Dünyaya iz bırakan seyahatler

07.04.2019 - 08:15 | Son Güncellenme:

Charles Darwin’in Evrim Teorisi’ni buluşu, John Harrison’ın boylam arayışı, Kristof Kolomb’un Hindistan’a gitmek için çıktığı yolda Amerika’yı keşfine uzanan birçok tarihi öneme sahip seyahat bulunuyor. Peter Aughton’ın yeni kitabında anlattığı bu seyahatler, tüm gezginlere kılavuz niteliğinde

Dünyaya iz bırakan seyahatler

Tüm insanlığı ilgilendiren coğrafi keşifler ve bilimsel buluşlar, merak duygusuyla birlikte yapılan seyahatlerle gerçekleşti. Amerika’nın keşfinden Darwin’in gemiyle seyahatine kadar dünyaca önemli birçok seyahat var. Bu seyahatlerin öyküsü ise Türkiye İş Bankası Kültür Yayınları’ndan çıkan Peter Aughton’ın “Dünyanın Çehresini Değiştiren Seyahatler” isimli kitabında yer alıyor. Dünyaya iz bırakan seyahatlerden bazıları şöyle:

Haberin Devamı

Kolomb’un Amerika’yı keşfi

14 yaşında denize açılan Kolomb, Asya’ya, Marco Polo’nun gittiği yönün tersinde, batıya yelken açarak gidilebileceğinin ayırdındaydı. İspanya Kralı Fernando’dan destek alan Kolomb’a Nina, Pinta ve Santa Maria adında üç gemi verildi. Kolomb’un sancak gemisi Santa Maria’ydı. 1492’de İspanya’dan sefere çıkan filo, Cebelitarık Boğazı’nı geçerek Sargasso Denizi’ne vardı. San Salvador Adası’na ulaşan filo, 28 Ekim’de Küba’ya ulaştı. Kolomb, Küba’yı “Bu zamana kadar gördüğüm en güzel ada” olarak tanımladı. Santa Maria, Küba’nın doğusunda karaya oturdu ve su almaya başladı.

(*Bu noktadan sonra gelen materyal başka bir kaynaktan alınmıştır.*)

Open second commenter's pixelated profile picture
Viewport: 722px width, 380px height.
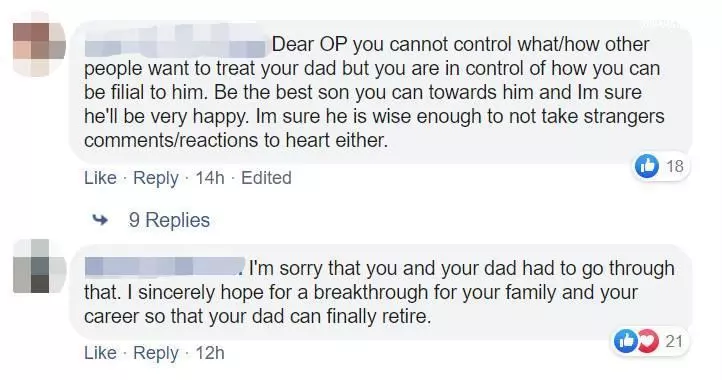point(39,266)
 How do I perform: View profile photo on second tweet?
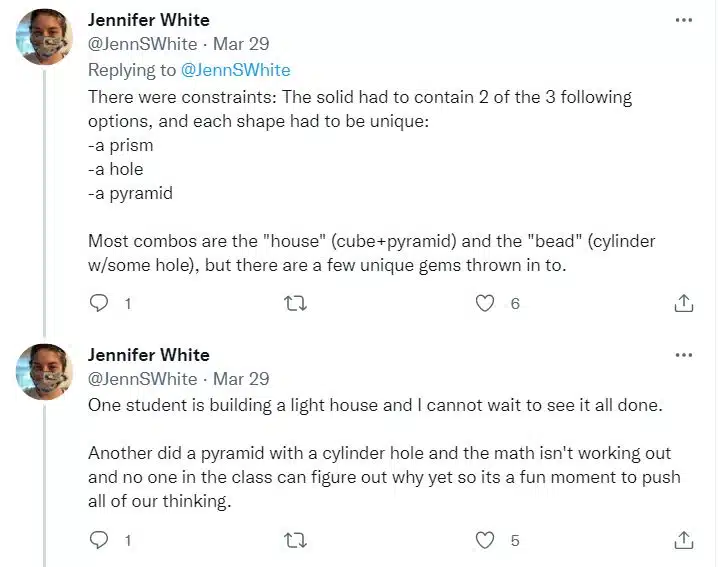[x=44, y=372]
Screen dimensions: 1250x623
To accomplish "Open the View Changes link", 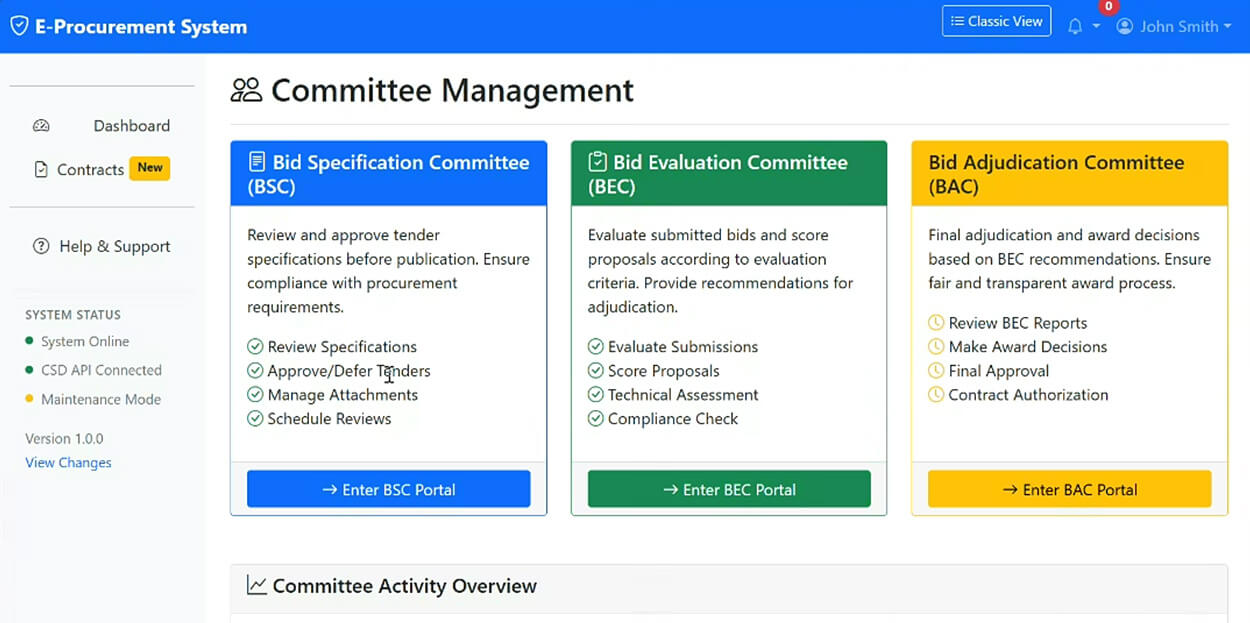I will pos(68,463).
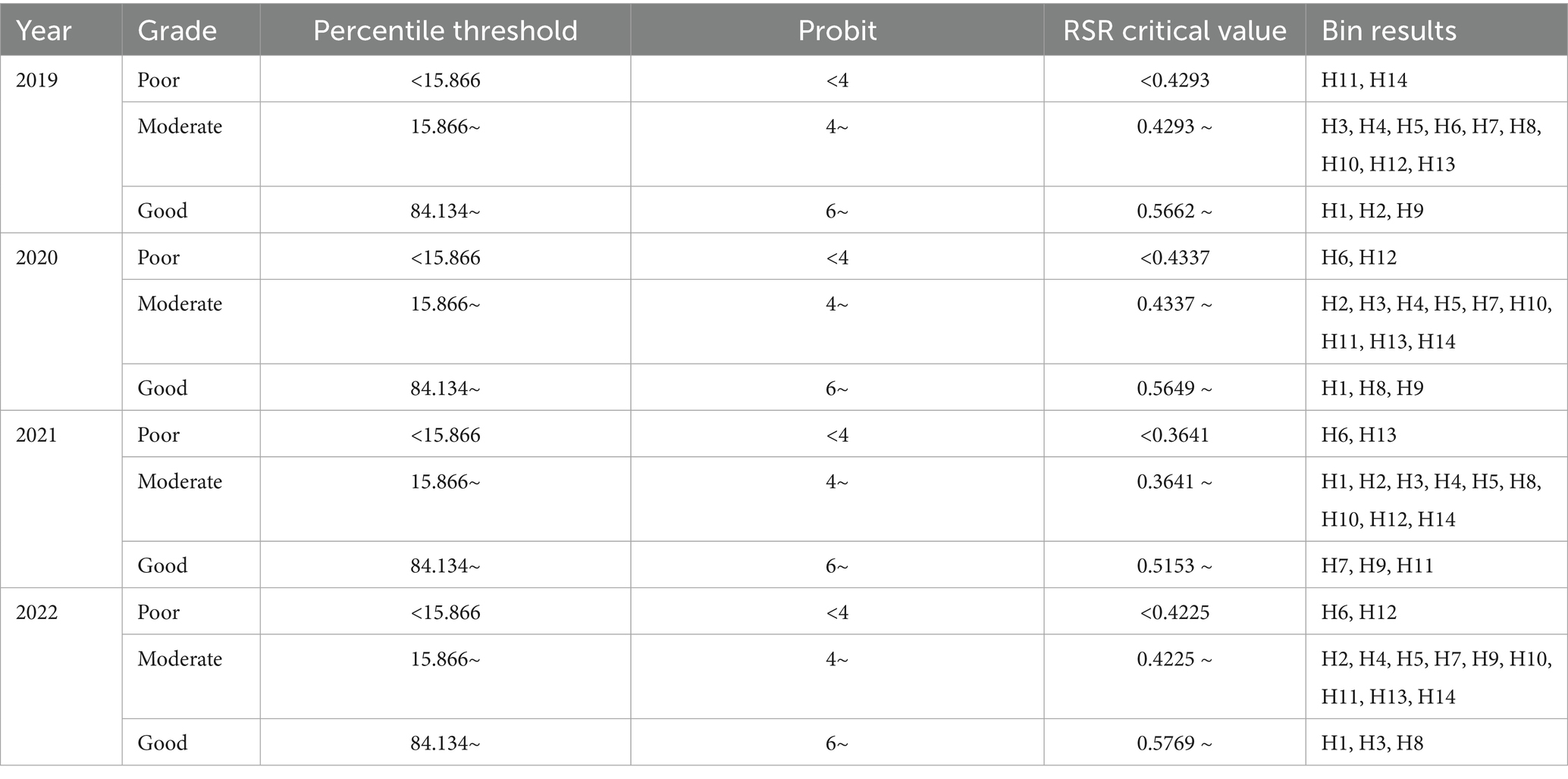Click the 2022 year cell
Screen dimensions: 1568x779
click(37, 612)
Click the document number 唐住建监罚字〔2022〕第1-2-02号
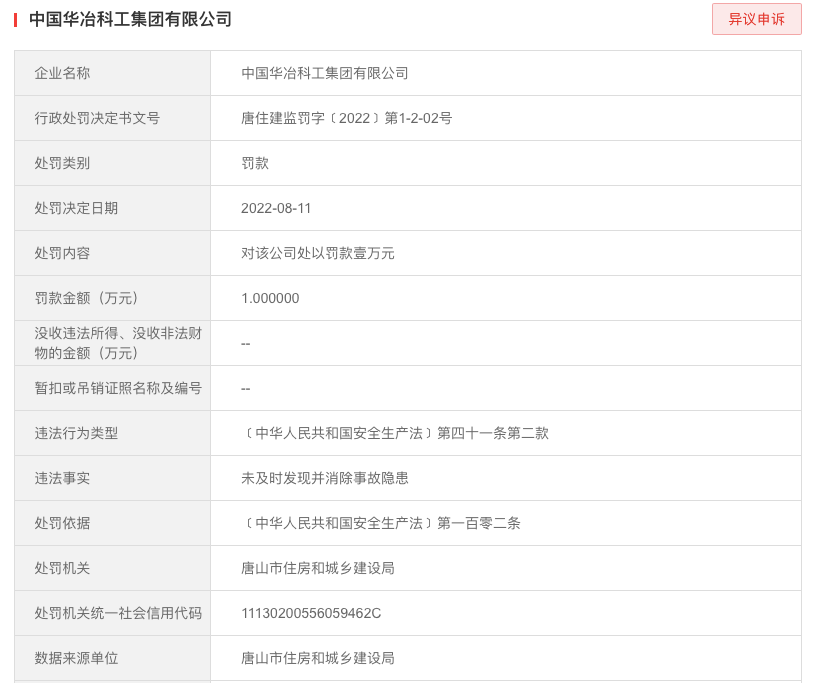This screenshot has width=817, height=683. [x=346, y=118]
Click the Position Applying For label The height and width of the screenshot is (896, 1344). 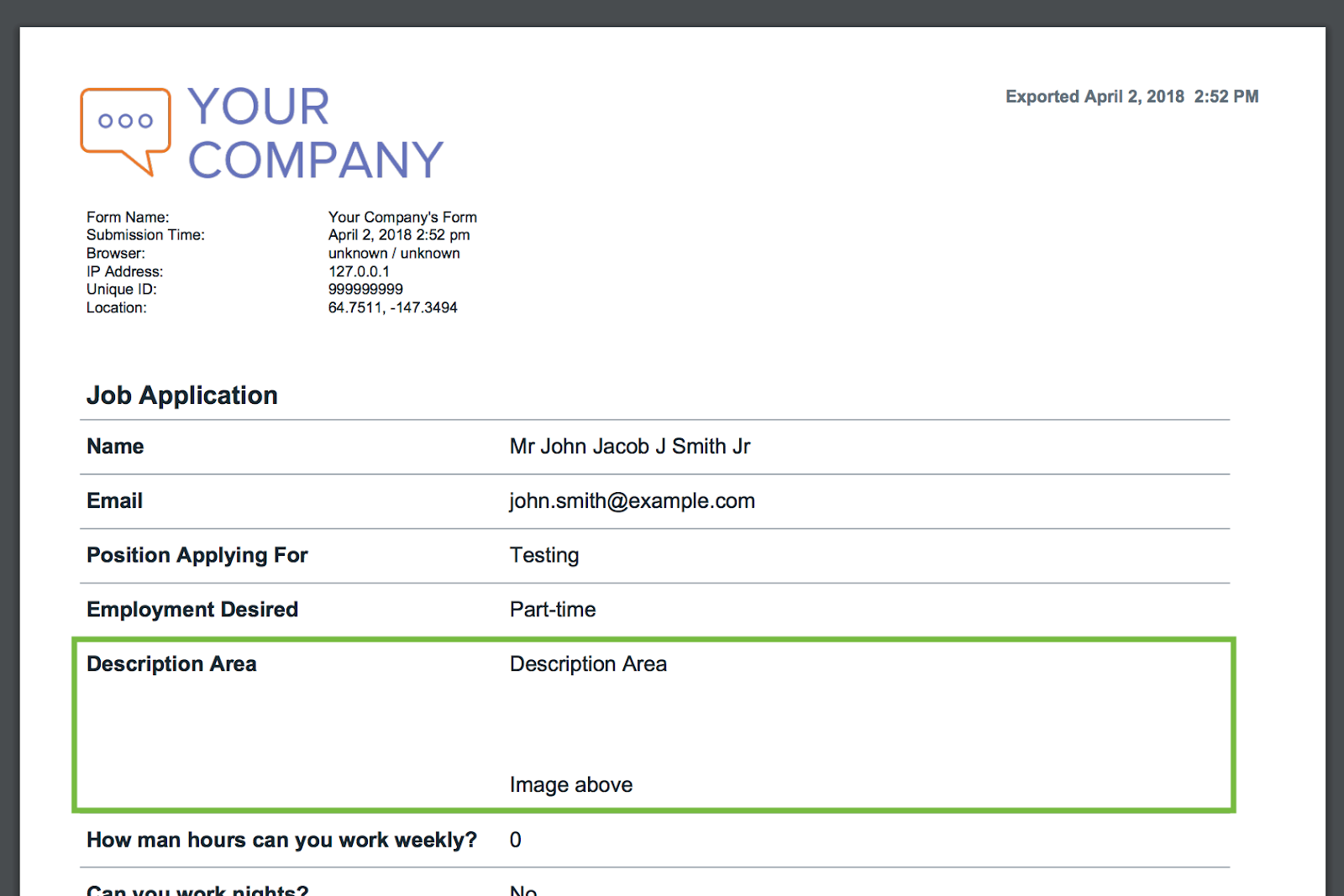click(x=197, y=555)
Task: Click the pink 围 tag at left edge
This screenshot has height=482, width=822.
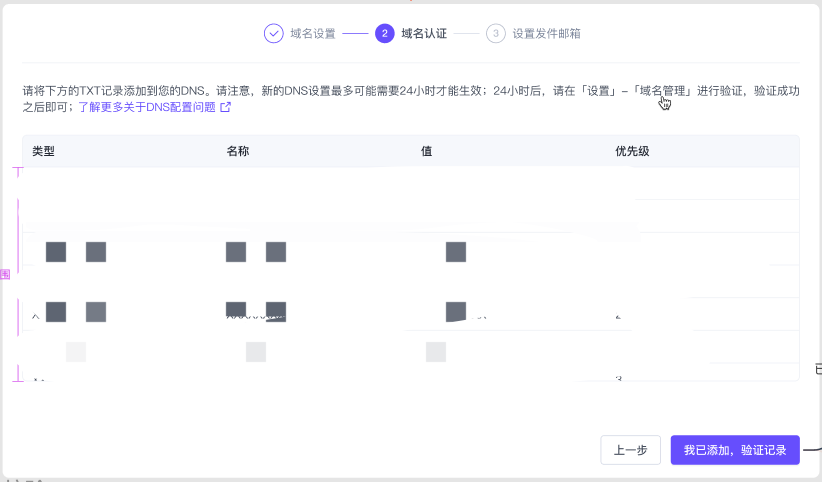Action: click(5, 274)
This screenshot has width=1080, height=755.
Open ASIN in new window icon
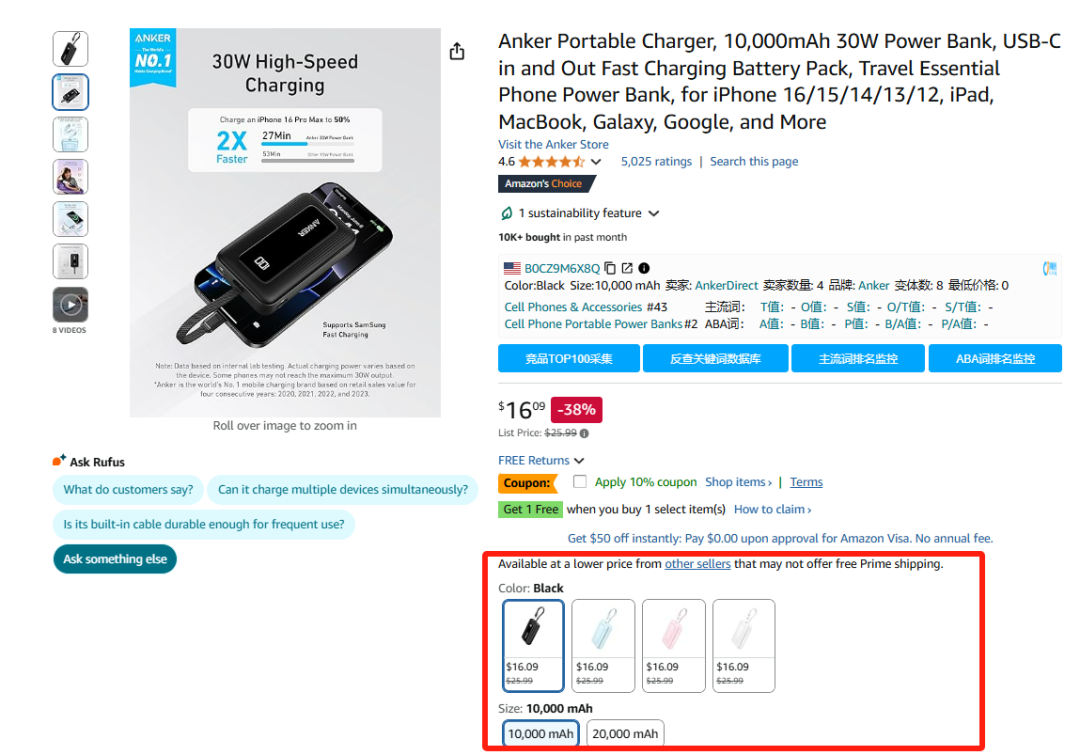pyautogui.click(x=627, y=268)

Kolomb’un elinde en küçük gemi kaldı. Babeque Adası’nı keşfetmek üzere yola çıkan Pinta’nın kaptanı Alonso Pinzon, yolunu kaybettiğini söylese de Kolomb buna inanmadı. Çünkü her ikisi de adada altın olduğunu biliyordu. 6 Ocak’ta Pinzon’la Pinta’da bir araya gelen Kolomb, Samana Körfezi’ne ulaştı. 16 Ocak’ta Nina ve Pinta eve dönmek üzere Batı Hint Adaları’ndan ayrıldı. Batı Hint Adaları’na üç seyahat daha yapan Kolomb, 1498’de Trinidad’ı keşfetti. Orinoco Nehri’nin denize döküldüğü yerin yakınında Güney Amerika’ya ulaştı. 1502’de son seyahatinde Honduras sahillerine ulaştı. Panama’ya ilerledi fakat Hindistan’a bir geçit bulamadı. Kolomb, Kuzey Amerika’ya ayak basamasa da Batı Hint Adaları, Güney Amerika, Orta Amerika’yı keşfeden ilk Avrupalı oldu.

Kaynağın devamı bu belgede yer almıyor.